Mothman: Monster Or Imagination?

A shadowy winged creature reportedly terrorized West Virginia in the mid-1960s, flying alongside cars at high speeds, following people home, and leaving in its wake a string of strange occurrences. Quickly dubbed “Mothman”, the creature left local residents living in fear. What was it? Why was it there? What did it want?

There were a few scattered reports of strange sightings in West Virginia during the 1960s – a woman who drove by a large winged man, a child who saw an angel in the yard, gravediggers who witnessed a brown human flying from the trees – but the largest wave of Mothman sightings took place in 1966 and 1967 in the Point Pleasant area.

All witnesses described the creature in the same way: a large white bird-man, six or seven feet tall, with glowing red eyes. Witnesses claimed that the shadowy creature had a wingspan of ten feet and that it took off in flight at a staggering speed of over a hundred miles per hour.

The first of over one hundred reported sightings took place when four friends, Roger and Linda Scarberry and Steve and Mary Mallette, were driving near an abandoned World War II ammunition storage facility. Suddenly their headlights lit upon a tall creature with glowing red eyes and large folded wings. The friends sped off in terror, but the creature took to the air and raced after them, following them home before disappearing. They later filed a police report, leading to the first Mothman-related headline in the Point Pleasant Register on November 16th 1966:

“Couples See Man-Size Bird…Creature…Something”

The sheriff investigated the area, however he witnessed nothing out of the ordinary, aside from static and interference on his radio.

Not so, however, for many other people living in the area. Over the next year, over one hundred people reportedly saw Mothman, some of them – such as Linda Scarberry – claiming to have seen him hundreds of times. A wave of other unexplained occurrences were said to accompany the Mothman sightings: missing dogs, buzzing noises on televisions and phones, stalled cars, radio failure, lights in the sky, unidentified flying objects, premonitions, strange noises and voices.

On December 15, 1967, an unimaginable tragedy rocked the community when the Silver Bridge collapsed, sending 46 people to their deaths. After the bridge collapsed, Mothman sightings tapered to nothing, leading many to believe that the mysterious creature was somehow connected to the tragedy – either acting as a messenger of doom or perhaps even causing the disaster. Skeptics suggest that it is more likely that locals, reeling from the aftermath of a true tragedy, were left with little time or interest in wild stories.

Mothman was first introduced to the world at large by Gray Barker, an author who wrote about paranormal and unexplained phenomena. John Keel later wrote about it in his 1975 book The Mothman Prophecies, which was fictionalize in a 2002 movie by the same name. While skeptics and critics suggest that Barker and Keel embellished – or perhaps even invented – stories to sell books, many of the original witnesses insisted that what they saw was real.

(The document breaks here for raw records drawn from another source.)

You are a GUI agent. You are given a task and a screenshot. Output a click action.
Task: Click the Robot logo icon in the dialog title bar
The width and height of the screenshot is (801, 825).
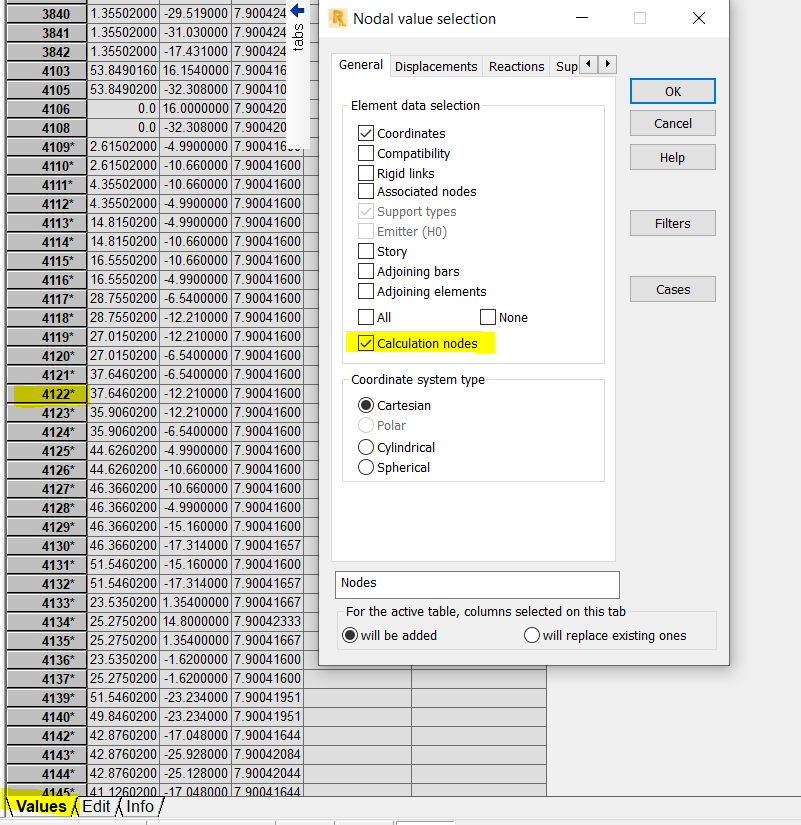[x=337, y=18]
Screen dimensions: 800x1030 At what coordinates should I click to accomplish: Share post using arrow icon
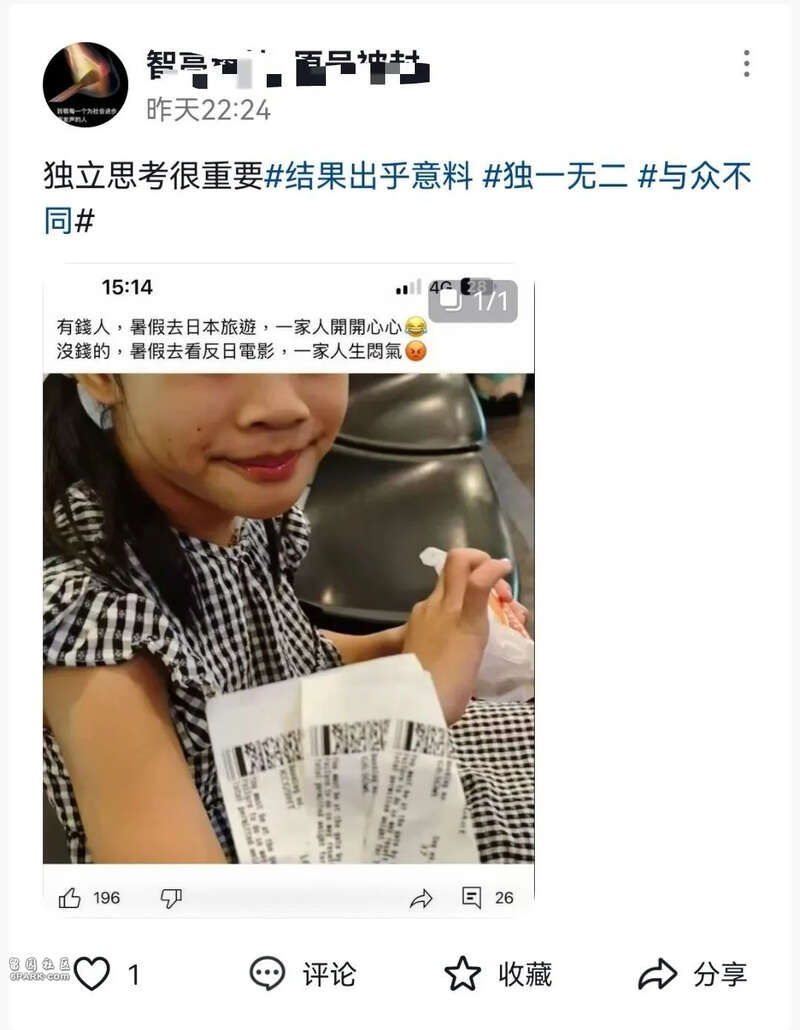click(657, 974)
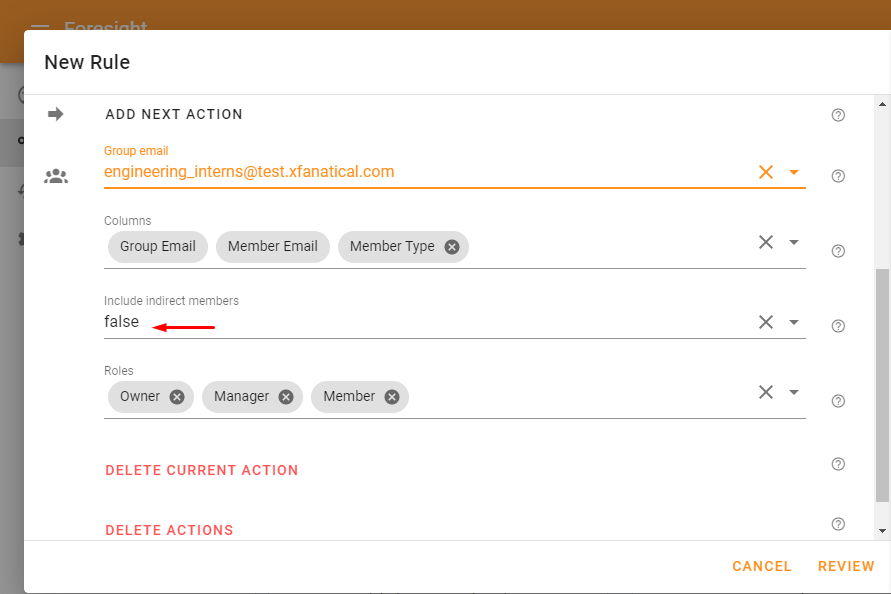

What really happened in West Virginia in 1966 and 1967? Was Mothman real? And if it was, what was its origins? Was it a new cryptid (a creature whose existence has been suggested but is not yet recognized by science), an alien or perhaps a creature from another dimension? What was its purpose? Skeptics suggest that it was a large bird – perhaps a barred owl or a sandhill crane. Still others believe that it was nothing but mass hysteria or even an elaborate hoax.

Regardless of what people believe now, there is little doubt that Mothman was very real, at least to some of the people who saw it.

The eerie winged creature is commemorated by a twelve-foot sculpture in Mothman Park in Point Pleasant, as well as by the yearly Mothman Festival. One of the most popular festival activities is a haunted hayride that passes through the old ammunition storage site, now a wildlife management area. Who knows? Perhaps one day a passenger on the hayride will see something shadowy in the darkness and stare in fear and wonder as a tall winged creature with glowing red eyes takes to the sky.